Going through this process taught us the importance of the context and the existing architecture. Indeed for each projects our choice was to keep the existing building and incorporate it into the structure of the new one. We do not believe in the future with a past erased from memories, a tabula rasa. We believe in using the beauty of the past and adapt it to our needs.
We started to think the projects as original buildings to keep and rationalize, of functions to develop and meeting places to create. The grid was a start, since all the building had strong geometric shapes.
We added and removed with the conscience of the problematic of authenticity. At the same time of this studio we both followed the seminar course “Ideology and Architecture”, which strongly influenced us.
Interview
Who influences you graphically?
The graphical expression of the comic was a combination of a personal style of drawing and a tight schedule. Photoshop was used to multiply textures, and add people and details, in order to be able to finish before the deadline. The comic was made in a sitting of 33 consecutive hours.
Among external influences we are very fond of the illustrations of Tove Jansson (the authour of the Moomin troll books) and the Norwegian cartoonist Anders Kvammen, who has an expression we feel a familiarity with.
How does the format of a comic book reinforce the thesis?

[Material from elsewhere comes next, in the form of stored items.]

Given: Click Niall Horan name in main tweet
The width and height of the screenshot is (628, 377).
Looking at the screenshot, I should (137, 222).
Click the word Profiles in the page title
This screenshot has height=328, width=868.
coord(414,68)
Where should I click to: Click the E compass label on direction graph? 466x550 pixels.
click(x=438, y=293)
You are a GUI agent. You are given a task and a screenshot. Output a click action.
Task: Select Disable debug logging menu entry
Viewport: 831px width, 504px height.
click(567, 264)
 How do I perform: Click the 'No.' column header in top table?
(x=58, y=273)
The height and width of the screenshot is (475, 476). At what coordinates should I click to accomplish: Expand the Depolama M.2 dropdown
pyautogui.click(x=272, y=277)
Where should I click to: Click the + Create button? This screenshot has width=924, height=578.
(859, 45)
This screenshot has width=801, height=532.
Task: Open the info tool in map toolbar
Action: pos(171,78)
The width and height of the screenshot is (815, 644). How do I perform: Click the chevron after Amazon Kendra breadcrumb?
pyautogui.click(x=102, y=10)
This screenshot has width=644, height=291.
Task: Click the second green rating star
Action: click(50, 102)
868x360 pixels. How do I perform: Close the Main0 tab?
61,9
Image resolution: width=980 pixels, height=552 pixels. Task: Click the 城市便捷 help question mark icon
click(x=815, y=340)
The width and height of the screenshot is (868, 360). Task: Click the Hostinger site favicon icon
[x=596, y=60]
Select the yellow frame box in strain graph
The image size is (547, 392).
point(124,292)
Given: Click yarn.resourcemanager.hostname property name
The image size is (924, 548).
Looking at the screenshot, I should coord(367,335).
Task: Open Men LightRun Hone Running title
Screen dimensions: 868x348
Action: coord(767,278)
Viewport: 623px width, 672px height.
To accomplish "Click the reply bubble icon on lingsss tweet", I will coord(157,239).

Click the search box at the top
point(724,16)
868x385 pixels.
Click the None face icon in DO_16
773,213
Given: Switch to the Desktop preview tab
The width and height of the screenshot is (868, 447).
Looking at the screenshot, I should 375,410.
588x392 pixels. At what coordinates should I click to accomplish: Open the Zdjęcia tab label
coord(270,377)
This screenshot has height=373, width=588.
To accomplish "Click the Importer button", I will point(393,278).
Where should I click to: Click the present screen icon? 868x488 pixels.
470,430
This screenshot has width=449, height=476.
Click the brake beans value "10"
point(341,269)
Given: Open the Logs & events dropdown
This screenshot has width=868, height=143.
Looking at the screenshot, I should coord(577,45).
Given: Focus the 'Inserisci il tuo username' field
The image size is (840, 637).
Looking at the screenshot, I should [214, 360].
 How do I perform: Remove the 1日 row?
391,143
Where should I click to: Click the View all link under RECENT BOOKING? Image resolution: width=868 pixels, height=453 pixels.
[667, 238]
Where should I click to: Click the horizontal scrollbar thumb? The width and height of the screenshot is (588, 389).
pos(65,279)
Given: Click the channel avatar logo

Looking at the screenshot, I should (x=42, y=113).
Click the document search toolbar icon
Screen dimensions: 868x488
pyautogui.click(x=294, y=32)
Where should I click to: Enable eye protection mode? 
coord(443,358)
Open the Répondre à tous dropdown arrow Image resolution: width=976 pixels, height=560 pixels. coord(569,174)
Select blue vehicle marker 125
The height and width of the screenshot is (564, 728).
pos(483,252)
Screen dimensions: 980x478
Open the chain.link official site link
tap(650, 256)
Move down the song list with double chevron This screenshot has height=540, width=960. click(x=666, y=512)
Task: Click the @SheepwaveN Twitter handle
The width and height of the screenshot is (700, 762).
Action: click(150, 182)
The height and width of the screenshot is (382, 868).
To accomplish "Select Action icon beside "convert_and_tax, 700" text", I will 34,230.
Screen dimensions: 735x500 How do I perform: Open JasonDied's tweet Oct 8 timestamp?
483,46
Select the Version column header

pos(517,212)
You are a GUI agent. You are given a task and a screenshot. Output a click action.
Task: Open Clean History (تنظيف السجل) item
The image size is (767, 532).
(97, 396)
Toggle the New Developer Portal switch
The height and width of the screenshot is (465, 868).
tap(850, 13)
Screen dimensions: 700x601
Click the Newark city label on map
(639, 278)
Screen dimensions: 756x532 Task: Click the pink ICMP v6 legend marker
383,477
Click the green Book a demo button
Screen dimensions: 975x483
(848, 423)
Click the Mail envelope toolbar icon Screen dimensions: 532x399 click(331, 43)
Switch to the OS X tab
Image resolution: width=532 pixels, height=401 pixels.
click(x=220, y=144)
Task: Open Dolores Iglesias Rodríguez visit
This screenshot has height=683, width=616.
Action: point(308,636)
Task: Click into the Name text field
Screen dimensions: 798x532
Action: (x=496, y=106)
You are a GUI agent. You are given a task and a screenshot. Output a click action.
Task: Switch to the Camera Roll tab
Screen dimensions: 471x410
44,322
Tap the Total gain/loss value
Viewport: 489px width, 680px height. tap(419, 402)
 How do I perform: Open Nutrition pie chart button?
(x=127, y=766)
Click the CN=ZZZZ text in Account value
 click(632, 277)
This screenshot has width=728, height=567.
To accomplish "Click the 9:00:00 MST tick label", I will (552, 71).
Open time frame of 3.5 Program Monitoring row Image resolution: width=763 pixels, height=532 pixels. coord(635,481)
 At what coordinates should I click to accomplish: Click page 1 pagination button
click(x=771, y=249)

The aim of the studio was to find a coherent answer to five recent, but programmatically and contextually widely differing, competition briefs. Our approach was using the circulation as the main formative element and connection to the city, a few of the buildings are practically giant stairs or ramps, and we wanted to show how these worked as public spaces.
How would the use of colour change the way the images are perceived?
It would first of all give the opportunity to change the mood and of the comic. The comic is monochrome mostly because we were most comfortable with only using black ink. Maybe the next one will be an explosion of bright colors!
To what extent might a short movie explore this idea of communication a bit more through the animation of the people on the still background?
In all the projects we explored a certain cinematography, how one would move through the buildings. Through a movie the buildings would have been the set and not the background.
You talk about context as being vital to the way architecture is shaped, however you neglect to show too much of this in your images. why so?
For the final jury we had to produce at least four interior illustrations for each project, and the comic was a way of bringing life into these illustrations. Actually the immediate architectural context is integrated through adaptive reuse, both the library and the crematorium are transformations of the existing buildings. However in the chosen format of the comic the new additions and the characters, us, is in the forefront. We used models and axonometric drawings to show the extended context.